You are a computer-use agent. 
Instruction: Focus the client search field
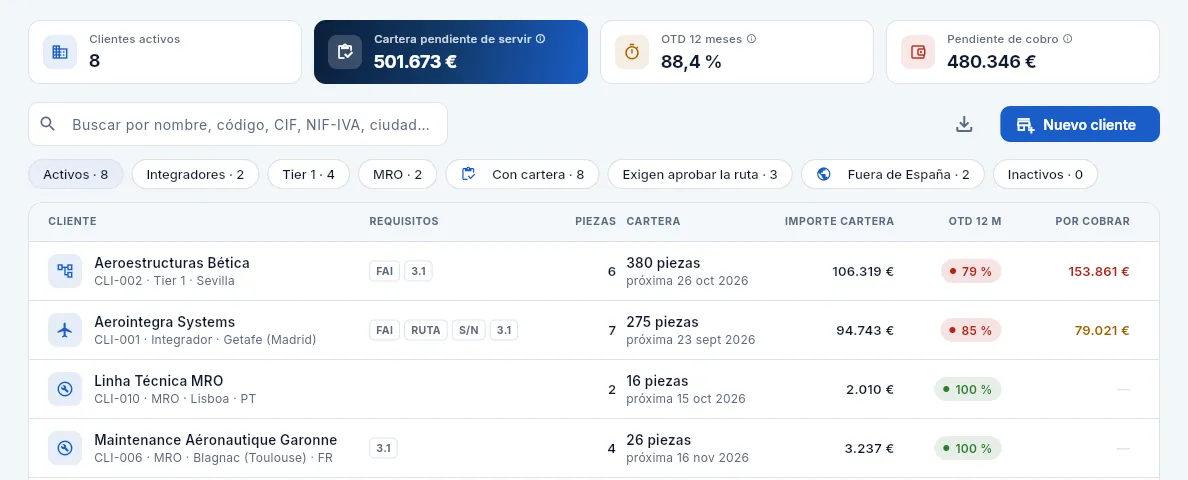(238, 124)
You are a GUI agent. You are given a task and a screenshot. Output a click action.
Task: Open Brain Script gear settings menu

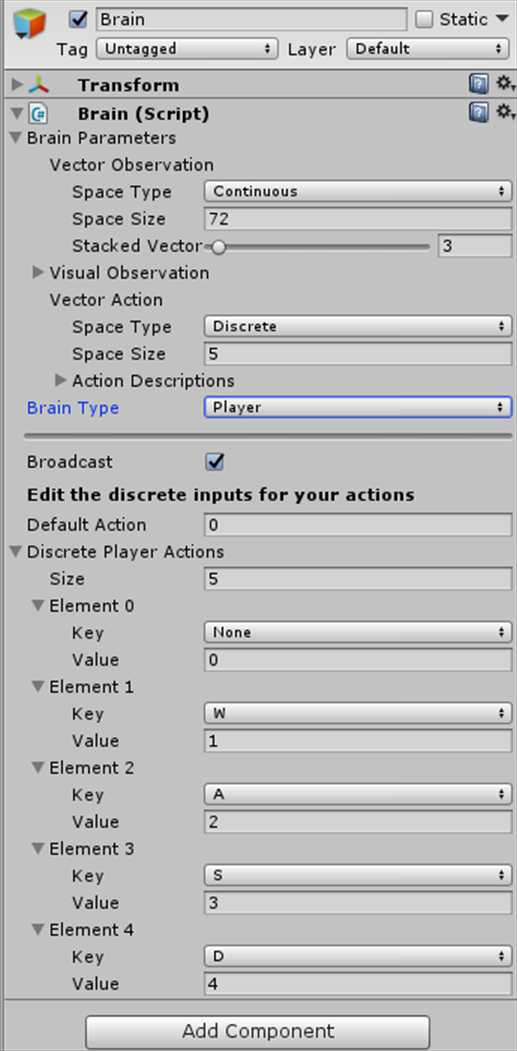[x=505, y=113]
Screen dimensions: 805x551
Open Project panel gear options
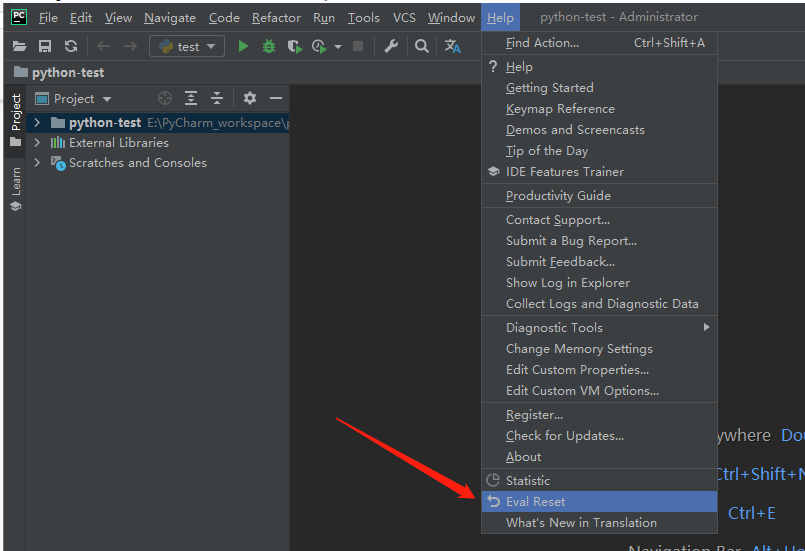pyautogui.click(x=250, y=98)
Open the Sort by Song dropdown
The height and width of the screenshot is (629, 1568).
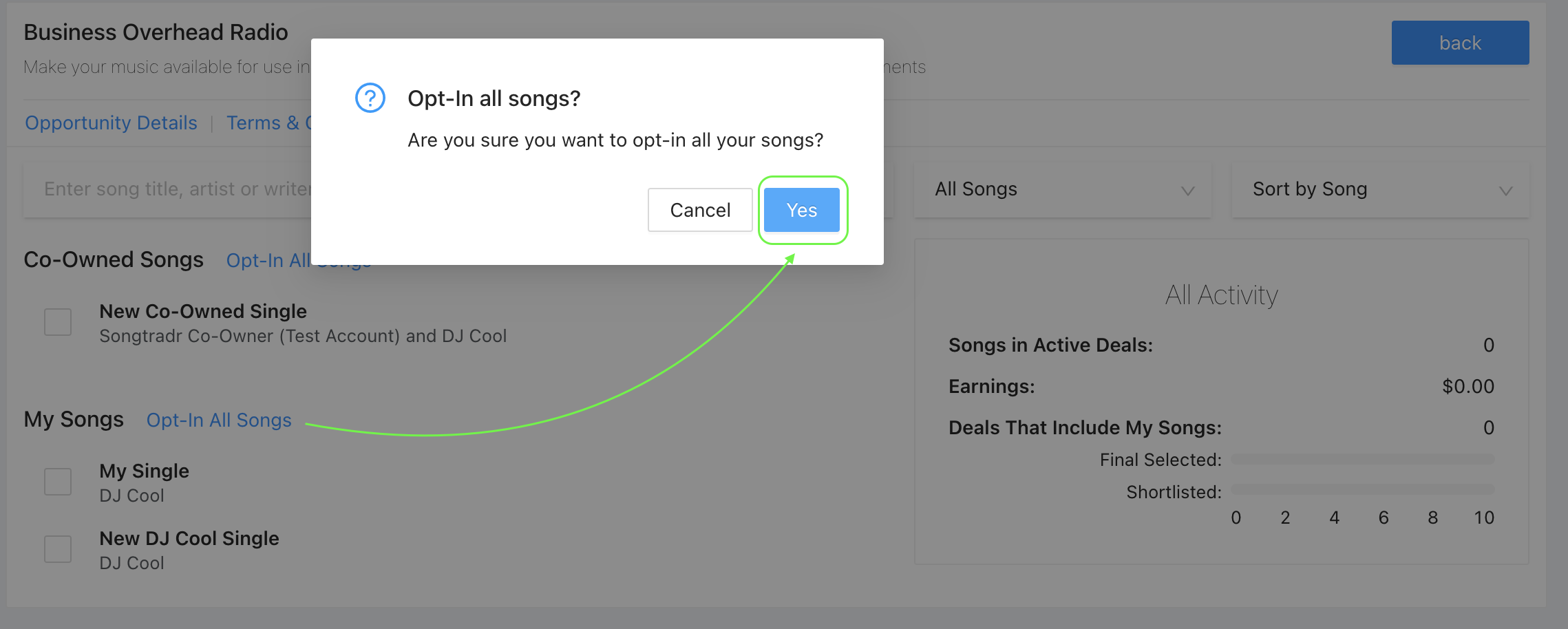point(1380,190)
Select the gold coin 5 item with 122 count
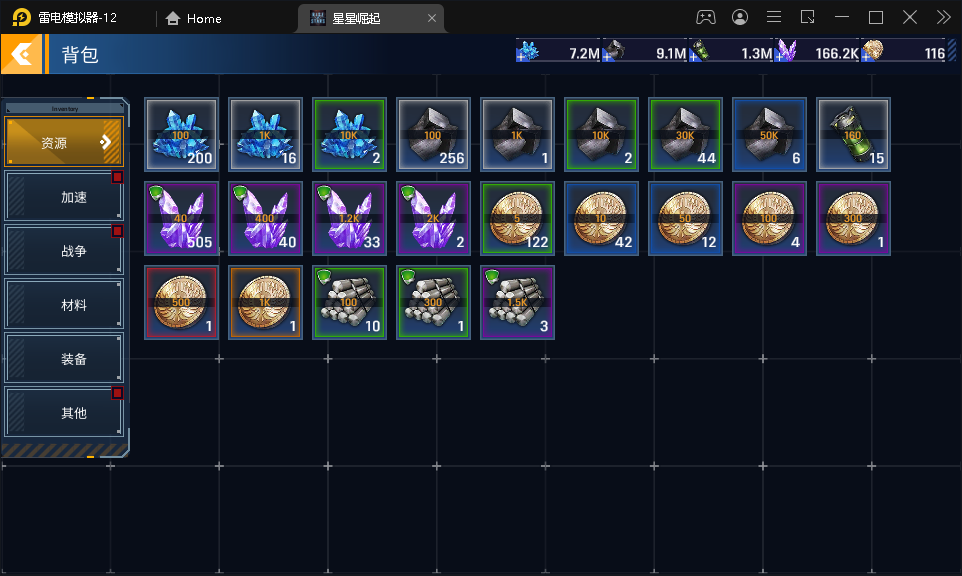Image resolution: width=962 pixels, height=576 pixels. tap(517, 218)
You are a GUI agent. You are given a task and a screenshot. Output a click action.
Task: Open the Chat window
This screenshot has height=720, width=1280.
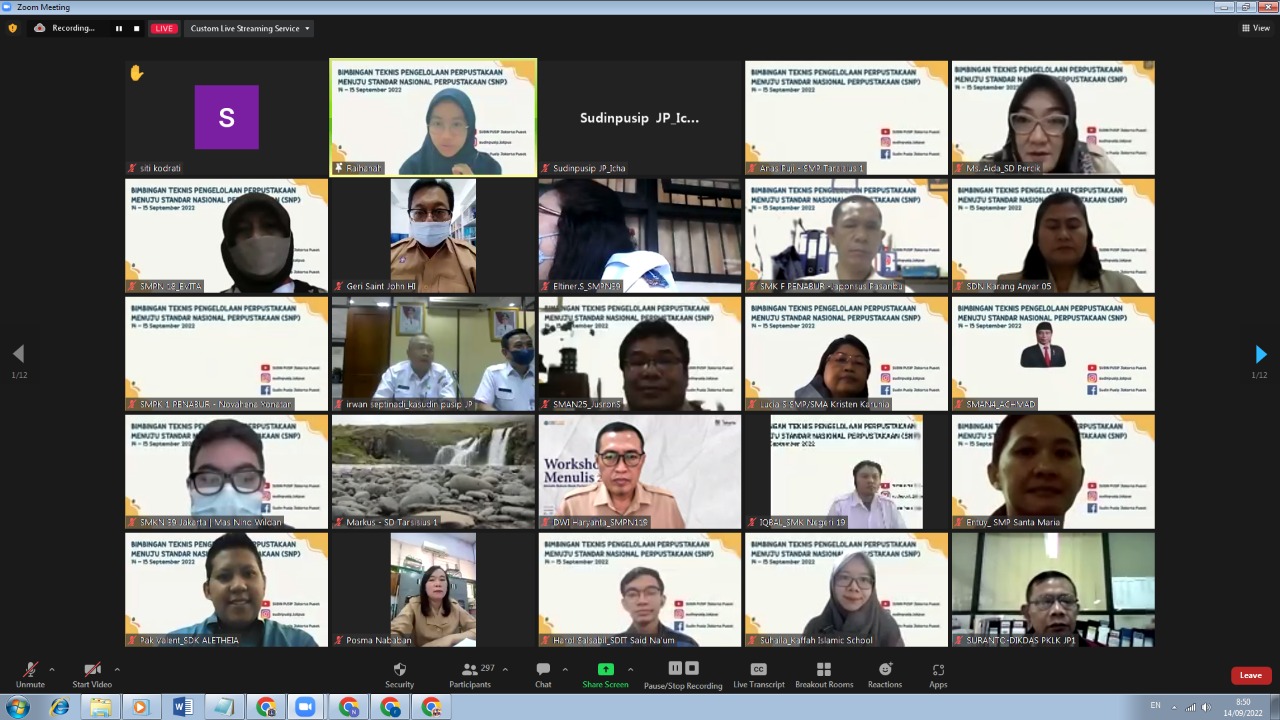point(543,674)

### [Task objective]
Only the lines from the one containing "Open the Sort by Song dropdown" through the end of the data above are to be output, exactly and without pictures.

### [Output for this exercise]
Open the Sort by Song dropdown
The height and width of the screenshot is (629, 1568).
point(1380,190)
Select the gold coin 5 item with 122 count
Image resolution: width=962 pixels, height=576 pixels. tap(517, 218)
You are a GUI agent. You are given a task and a screenshot. Output a click action.
Task: Open the Chat window
This screenshot has height=720, width=1280.
point(543,674)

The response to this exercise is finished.